▶ **Supplied records**
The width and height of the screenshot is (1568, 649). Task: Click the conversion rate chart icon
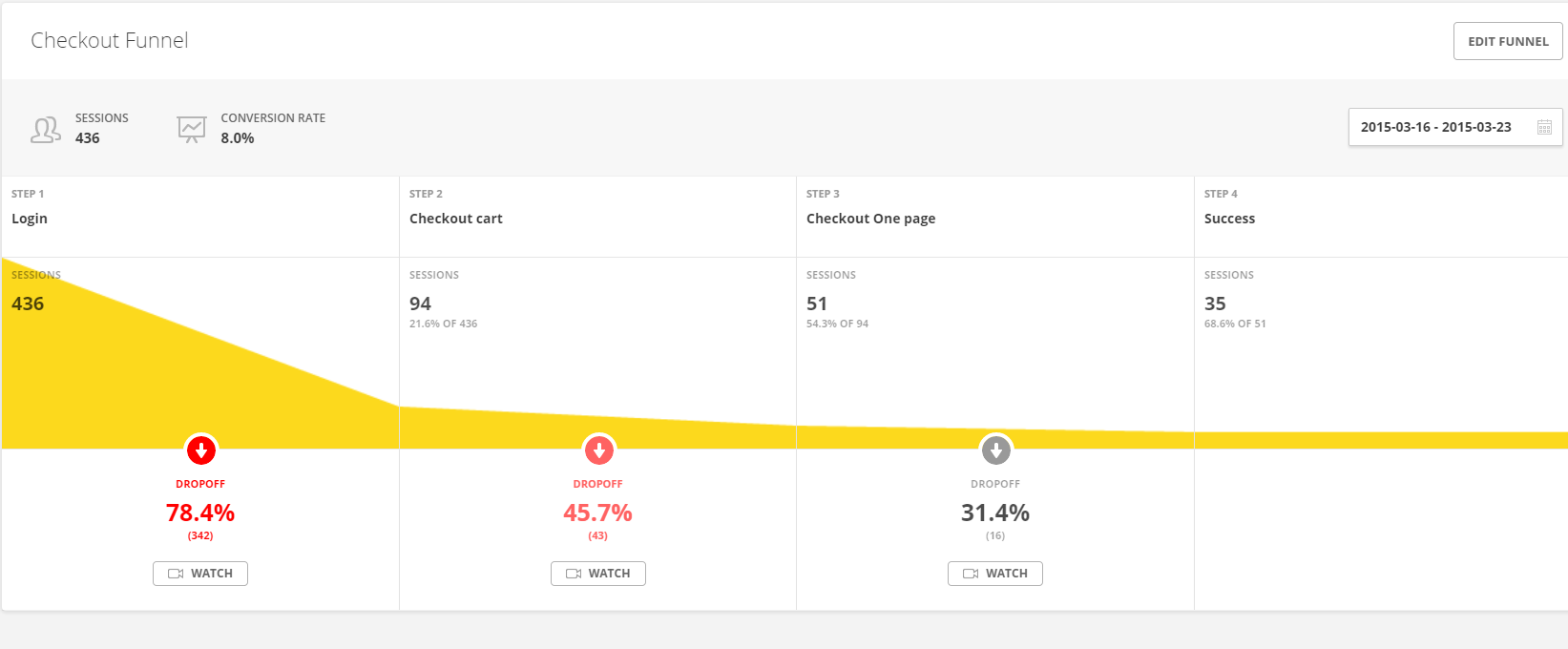click(192, 129)
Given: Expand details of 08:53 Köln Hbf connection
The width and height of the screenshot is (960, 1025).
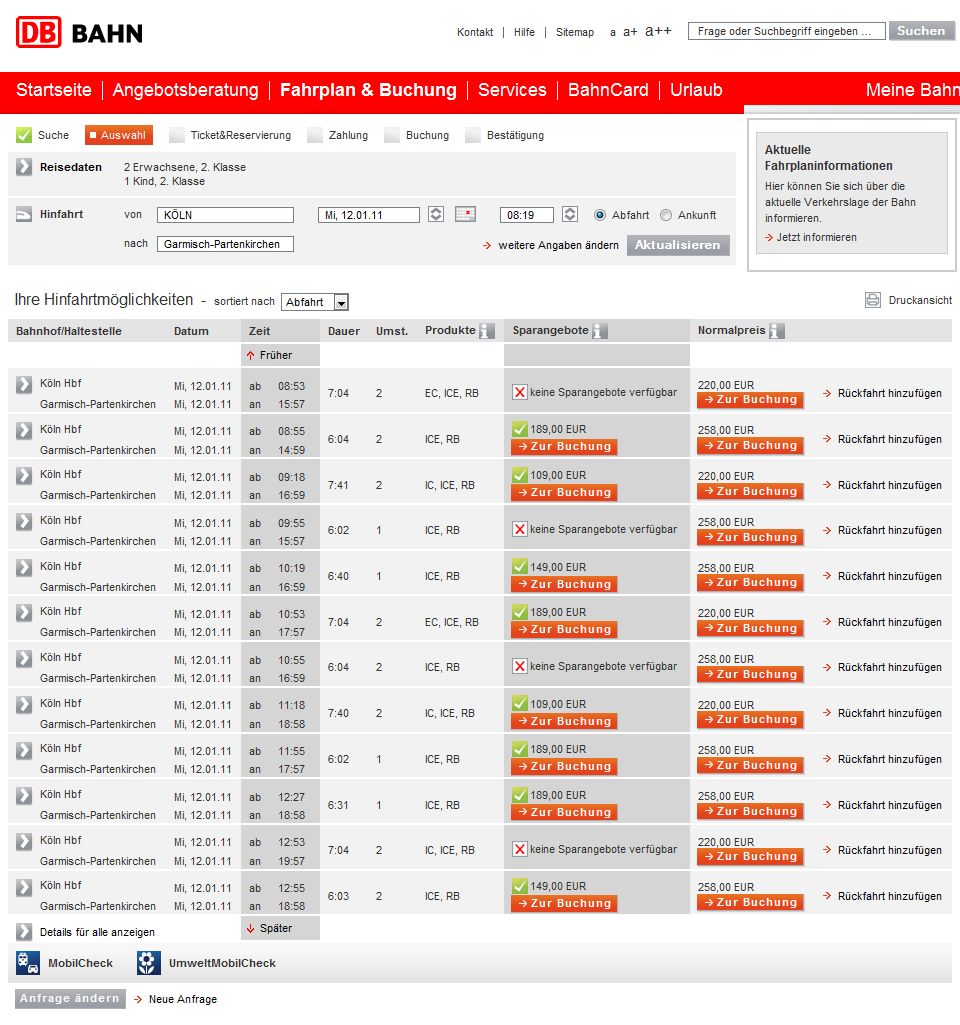Looking at the screenshot, I should (x=25, y=385).
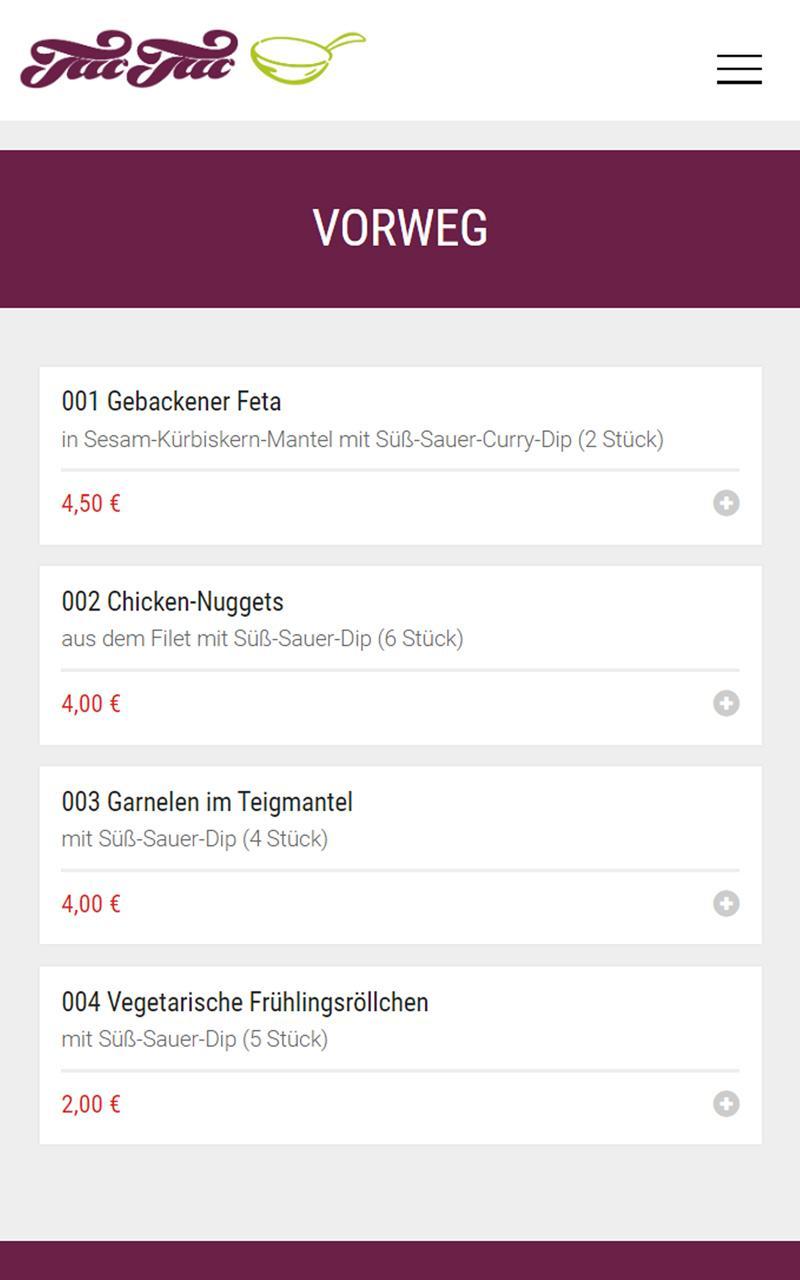Open the hamburger navigation menu
Screen dimensions: 800x1280
tap(739, 69)
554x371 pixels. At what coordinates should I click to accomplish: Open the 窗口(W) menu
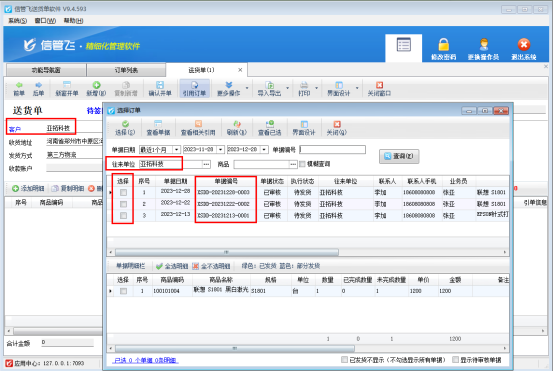pyautogui.click(x=45, y=21)
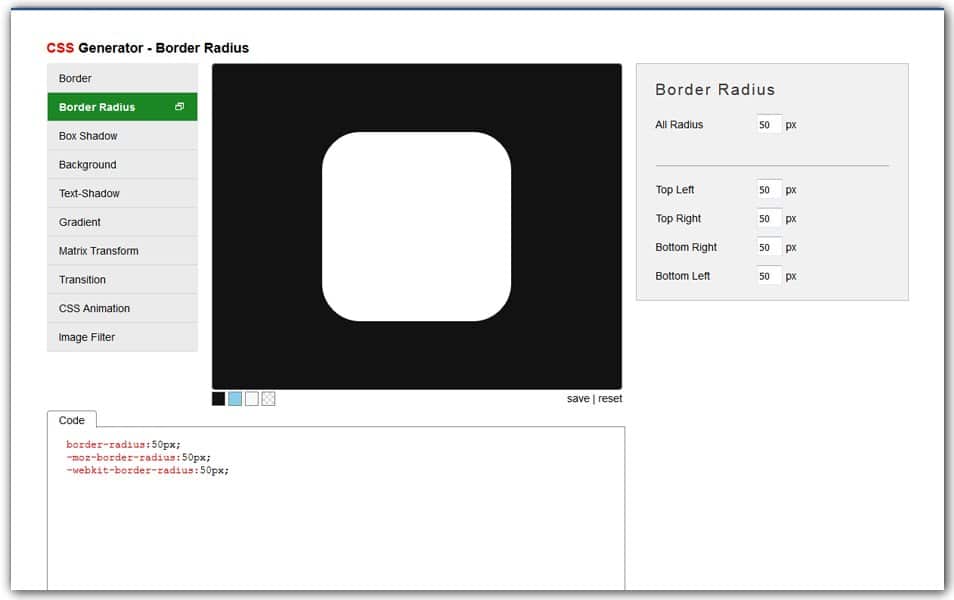
Task: Select the All Radius input field
Action: (768, 124)
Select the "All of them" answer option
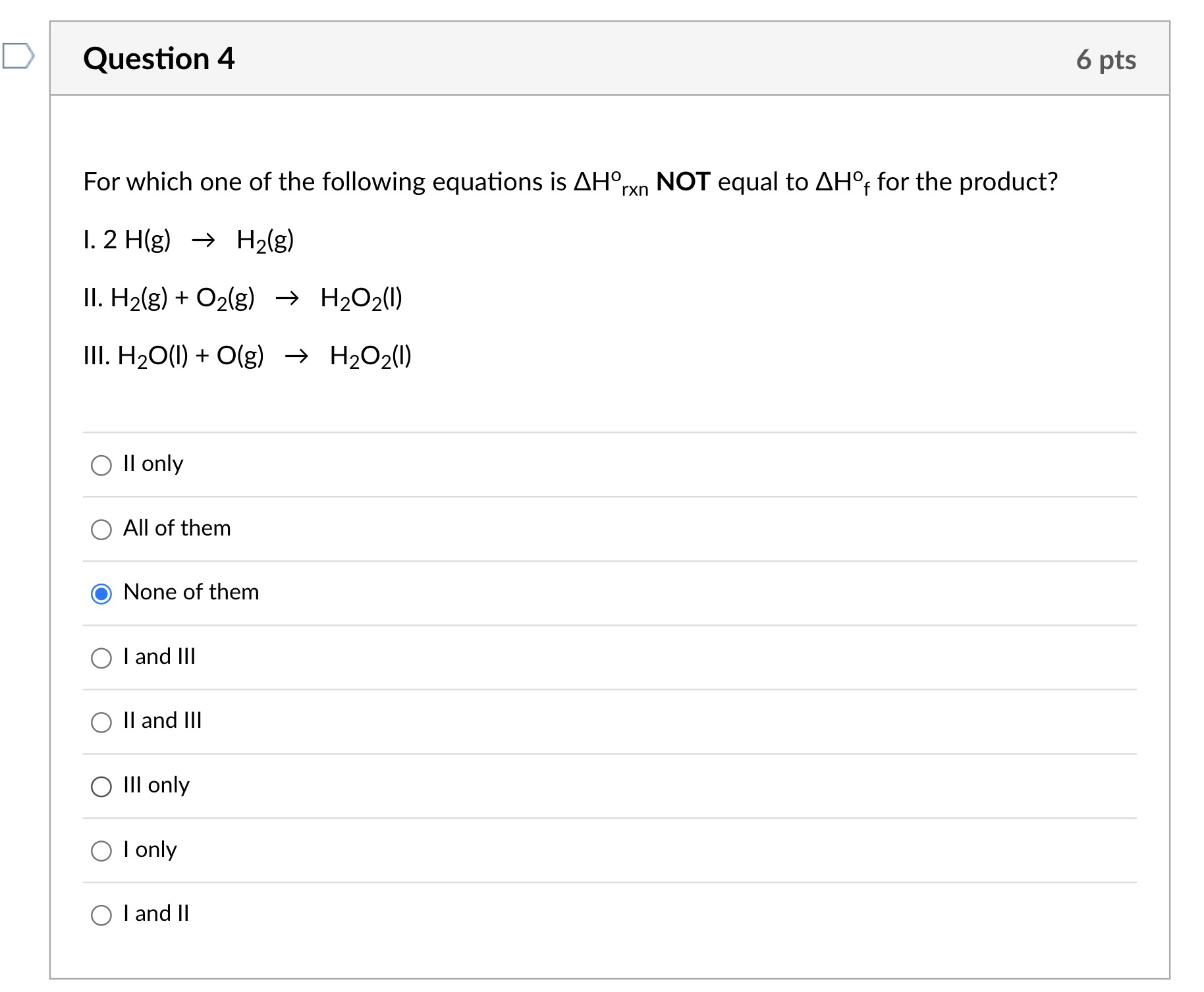Screen dimensions: 1204x992 tap(101, 530)
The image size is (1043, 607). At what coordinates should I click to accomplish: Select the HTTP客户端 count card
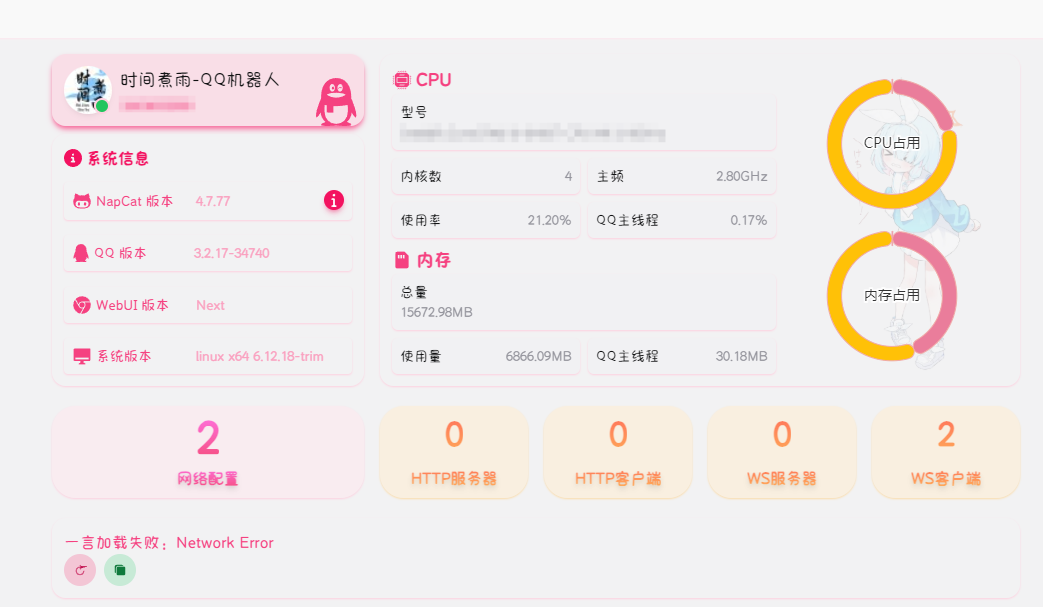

▶ **Instructions for the task**
Wherever a picture appears in the data, please drop it and retype the rest exactly.

▶ **Answer space**
The width and height of the screenshot is (1568, 649). Task: Click the conversion rate chart icon
click(192, 129)
Given: Expand details of 08:53 Köln Hbf connection
The width and height of the screenshot is (960, 1025).
Looking at the screenshot, I should (x=25, y=385).
Open the hamburger navigation menu
Screen dimensions: 800x1280
tap(739, 69)
554x371 pixels. At what coordinates should I click to accomplish: Open the 窗口(W) menu
pyautogui.click(x=45, y=21)
Task: Select the All Radius input field
Action: (768, 124)
Select the "All of them" answer option
Screen dimensions: 1204x992 tap(101, 530)
The image size is (1043, 607). At what coordinates should I click to accomplish: Select the HTTP客户端 count card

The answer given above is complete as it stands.